Civilian casualties and coalition deaths in Afghanistan are now at record highs, government corruption is rampant, and the top U.S. military leader, Admiral Michael Mullen, predicts a worsening situation to come. Now the White House says it will overhaul its strategy there.

This hour, On Point: The crisis in Afghanistan and the way out of it.

You can join the conversation. Should the U.S. send more troops? Adjust the strategy? Or, perhaps, get out? We’d especially like to hear from veterans — civilian and military — who served there. Tell us what you think.
-Guy Raz, guest host


Joining us from Kabul, Afghanistan, is Anand Gopal, correspondent for The Christian Science Monitor. He has recently reported on how Afghan civilian casualties undermine support for the U.S.

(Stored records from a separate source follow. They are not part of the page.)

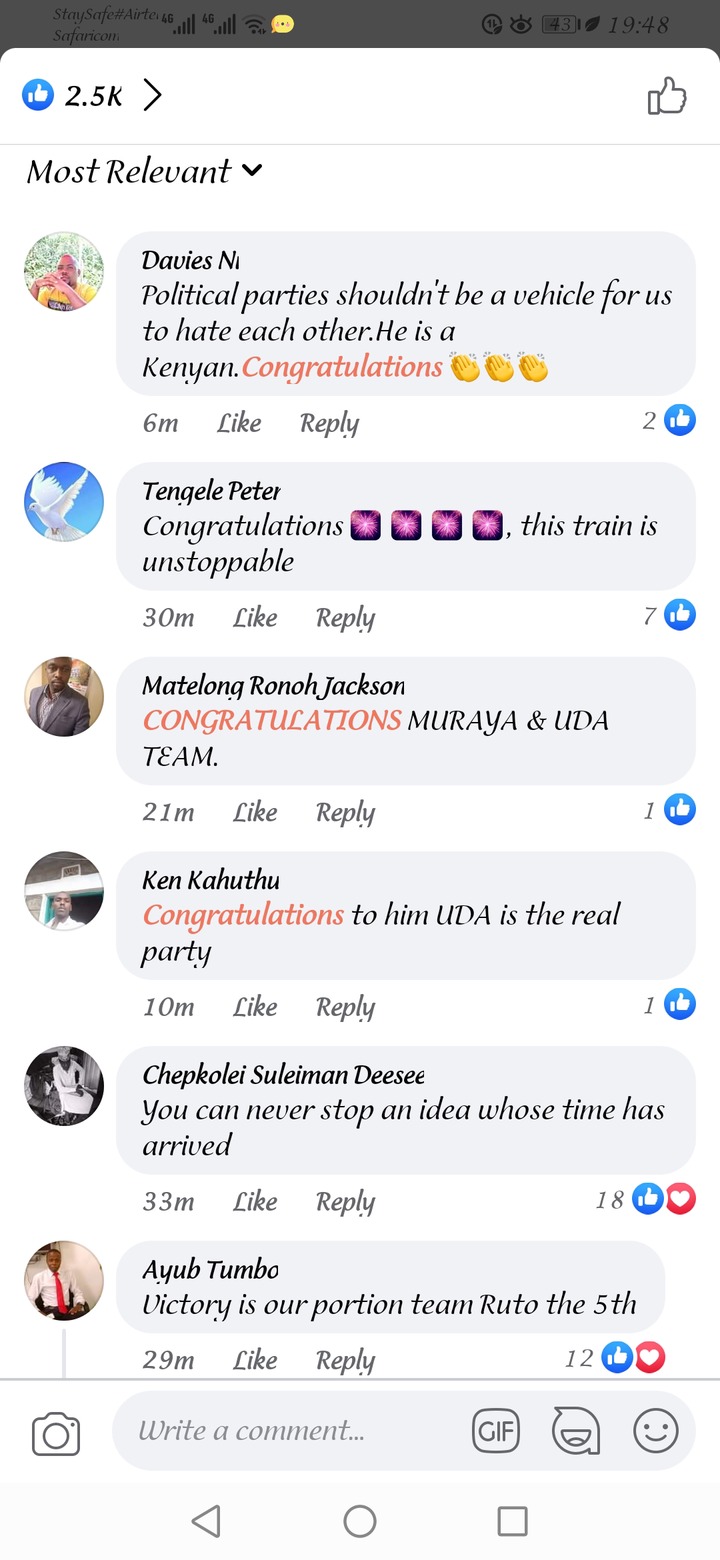Open camera icon beside comment box
The image size is (720, 1560).
[x=56, y=1434]
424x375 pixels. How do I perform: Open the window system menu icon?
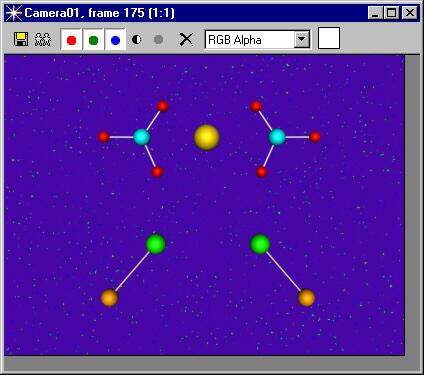point(14,14)
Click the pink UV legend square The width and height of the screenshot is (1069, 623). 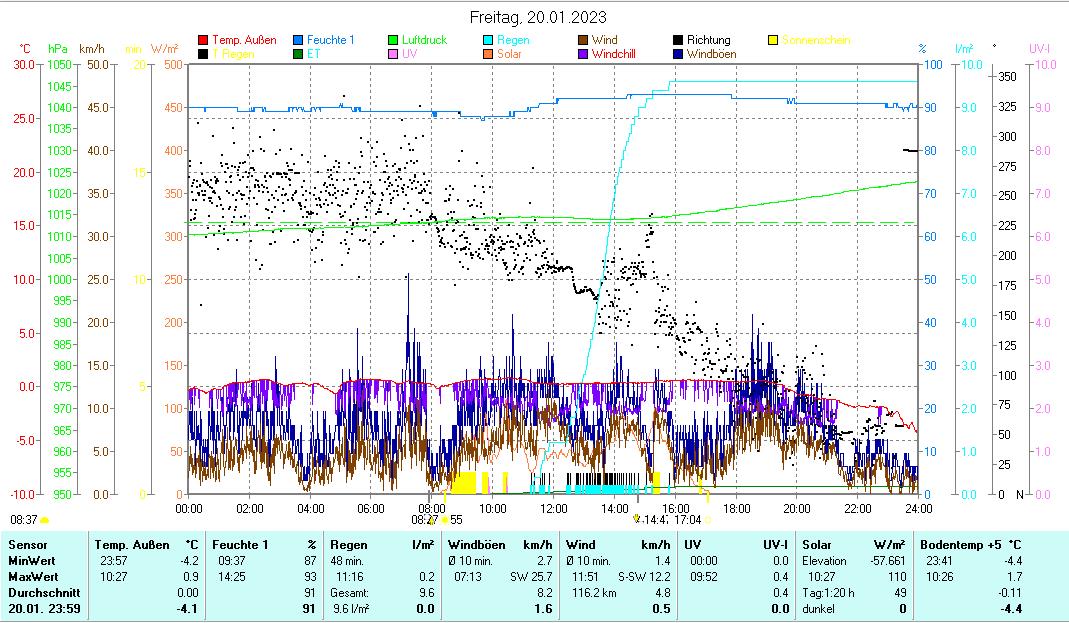[x=393, y=54]
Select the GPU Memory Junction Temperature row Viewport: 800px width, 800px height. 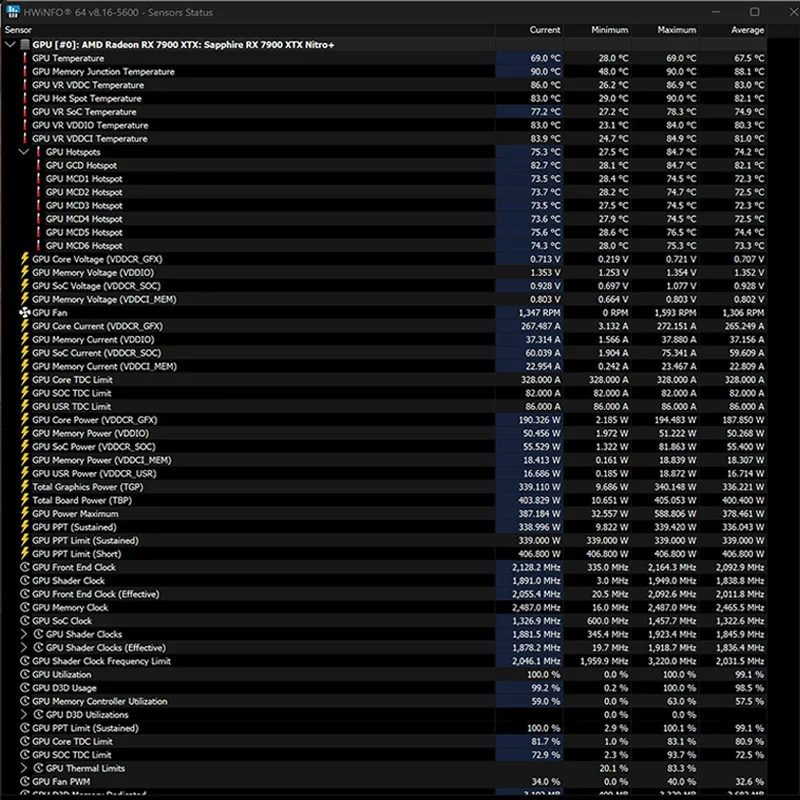pos(103,72)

From Washington, we're joined by Peter Spiegel, Pentagon correspondent for The Los Angeles Times.

Joining us from Stockbridge, Massachusetts, is Robert Kaplan, national correpondent for The Atlantic Monthly and author of "Hog Pilots, Blue Water Grunts," just out in paperback. His recent op-ed in The New York Times, "A Manhunt or a Vital War?," argued that in Afghanistan "the fate of Eurasia hangs in the balance."

And from Paris, France, we're joined by Jeremy Shapiro, a fellow at the Brookings Institution and director of research for its Center on the United States and Europe. He authors the Brookings "Afghanistan Index."

This program aired on October 13, 2008.